Share

Bab 3. Orang Asing

Not friends, not enemies.

Just strangers with his smile.

_The Strangers_

Aku menatap laju mobil Alvin yang semakin menjauh. Tadi pagi, laki-laki itu datang ke rumah dan mengatakan bahwa dia sendiri yang akan mengantarku ke kampus.

Jujur saja, aku senang mendengarnya tapi ternyata saat di jalan, dia mengeluh karena belum menemukan orang yang tepat untuk menjadi supirku. Aku tersenyum bodoh mendengarnya, kukira memang inisiatif dia untuk menjemputku.

“Hei.. ngeliatin siapa?”

Aku menoleh menatap laki-laki yang berada di sampingku. Tertegun sejenak melihat kehadirannya di sini. Sudah hampir 3 tahun aku berada di kampus ini, tapi aku tidak pernah melihatnya.

“Kenapa? Kaget, ya?” Tanyanya disertai cengiran khas.

Aku mengangguk menyetujui.

“Kamu kenapa disini? Kuliah disini, ya? Jurusan apa? Kali aja kita satu jurusan tapi beda kelas.” Tanyanya beruntun.

“Kamu ngapain?” Tanyaku balik.

Dia menghela nafas. “Kamu tuh ya, orang ditanya malah nanya balik.” Keluhnya.

Aku tersenyum. Masih memilih untuk menutup mulut sampai ia menjawab.

“Aku mahasiswa baru disini. Kamu ngapain?”

“Saya kerja di sini.” Jawabku. Aku pun berjalan meninggalkannya. Sebentar lagi aku ada kelas untuk mengajar dan aku tidak ingin terlambat untuk itu.

“Serius, Ran? Berarti kamu lebih tua dari aku dong?!” Teriak Aldo yang masih terdengar olehku.

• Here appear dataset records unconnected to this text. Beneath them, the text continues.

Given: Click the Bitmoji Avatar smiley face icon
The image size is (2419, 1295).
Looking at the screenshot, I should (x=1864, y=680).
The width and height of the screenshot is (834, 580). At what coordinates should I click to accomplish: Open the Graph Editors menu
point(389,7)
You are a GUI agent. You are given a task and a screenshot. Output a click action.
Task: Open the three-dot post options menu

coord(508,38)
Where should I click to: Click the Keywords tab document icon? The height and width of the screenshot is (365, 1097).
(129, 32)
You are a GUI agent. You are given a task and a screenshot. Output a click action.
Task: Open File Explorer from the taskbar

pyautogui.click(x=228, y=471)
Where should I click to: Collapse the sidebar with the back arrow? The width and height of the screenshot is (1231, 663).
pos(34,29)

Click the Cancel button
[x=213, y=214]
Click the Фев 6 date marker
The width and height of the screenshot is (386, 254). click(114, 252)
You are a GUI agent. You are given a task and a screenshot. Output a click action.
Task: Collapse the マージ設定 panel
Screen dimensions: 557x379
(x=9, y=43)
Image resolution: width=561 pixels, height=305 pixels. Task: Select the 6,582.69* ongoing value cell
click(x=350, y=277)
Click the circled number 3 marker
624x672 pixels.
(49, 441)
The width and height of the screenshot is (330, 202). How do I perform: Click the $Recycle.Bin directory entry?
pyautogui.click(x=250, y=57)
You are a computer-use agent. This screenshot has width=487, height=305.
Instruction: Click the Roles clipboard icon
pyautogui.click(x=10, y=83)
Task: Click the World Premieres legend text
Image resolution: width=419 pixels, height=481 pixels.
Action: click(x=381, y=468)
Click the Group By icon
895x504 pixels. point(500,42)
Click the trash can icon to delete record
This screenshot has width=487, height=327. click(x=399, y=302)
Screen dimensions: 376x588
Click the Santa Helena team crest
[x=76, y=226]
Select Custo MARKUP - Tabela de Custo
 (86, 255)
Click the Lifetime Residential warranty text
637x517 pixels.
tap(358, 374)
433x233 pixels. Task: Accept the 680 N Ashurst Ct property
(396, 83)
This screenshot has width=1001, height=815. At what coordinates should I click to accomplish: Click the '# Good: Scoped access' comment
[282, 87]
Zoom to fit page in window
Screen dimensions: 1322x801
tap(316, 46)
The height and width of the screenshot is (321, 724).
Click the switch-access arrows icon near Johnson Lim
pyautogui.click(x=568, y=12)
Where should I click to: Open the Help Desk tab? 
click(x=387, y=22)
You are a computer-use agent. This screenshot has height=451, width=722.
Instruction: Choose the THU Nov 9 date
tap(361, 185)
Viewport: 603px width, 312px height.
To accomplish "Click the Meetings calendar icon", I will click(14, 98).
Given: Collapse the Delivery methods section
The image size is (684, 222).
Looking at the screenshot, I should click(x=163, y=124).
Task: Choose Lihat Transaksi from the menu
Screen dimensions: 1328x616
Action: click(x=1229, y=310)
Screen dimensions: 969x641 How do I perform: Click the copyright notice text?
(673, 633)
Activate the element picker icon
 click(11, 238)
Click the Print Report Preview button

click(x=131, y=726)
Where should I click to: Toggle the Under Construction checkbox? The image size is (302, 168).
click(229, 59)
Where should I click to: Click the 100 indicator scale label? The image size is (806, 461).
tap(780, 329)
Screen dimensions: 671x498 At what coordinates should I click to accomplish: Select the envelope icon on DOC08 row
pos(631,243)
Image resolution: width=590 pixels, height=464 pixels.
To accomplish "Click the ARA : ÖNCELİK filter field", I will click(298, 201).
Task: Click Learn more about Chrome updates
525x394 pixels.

Aku tersenyum. Tidak berniat berhenti untuk menjawab pertanyaannya. Bukankah sudah jelas jika usiaku memang lebih tua di bandingkan dirinya? Kira-kira, usiaku terpaut berapa tahun ya dengannya?

***

Tiga jam pun telah selesai, kini aku bisa sedikit bersantai sembari menunggu jam mengajar berikutnya. Aku melihat ponselku yang sedari tadi tidak pernah berhenti bergetar. Aku memang selalu membuat mode silent pada ponselku ketika aku tengah mengajar. Aku benci jika harus mengangkat panggilan telepon ketika tengah berada di kelas.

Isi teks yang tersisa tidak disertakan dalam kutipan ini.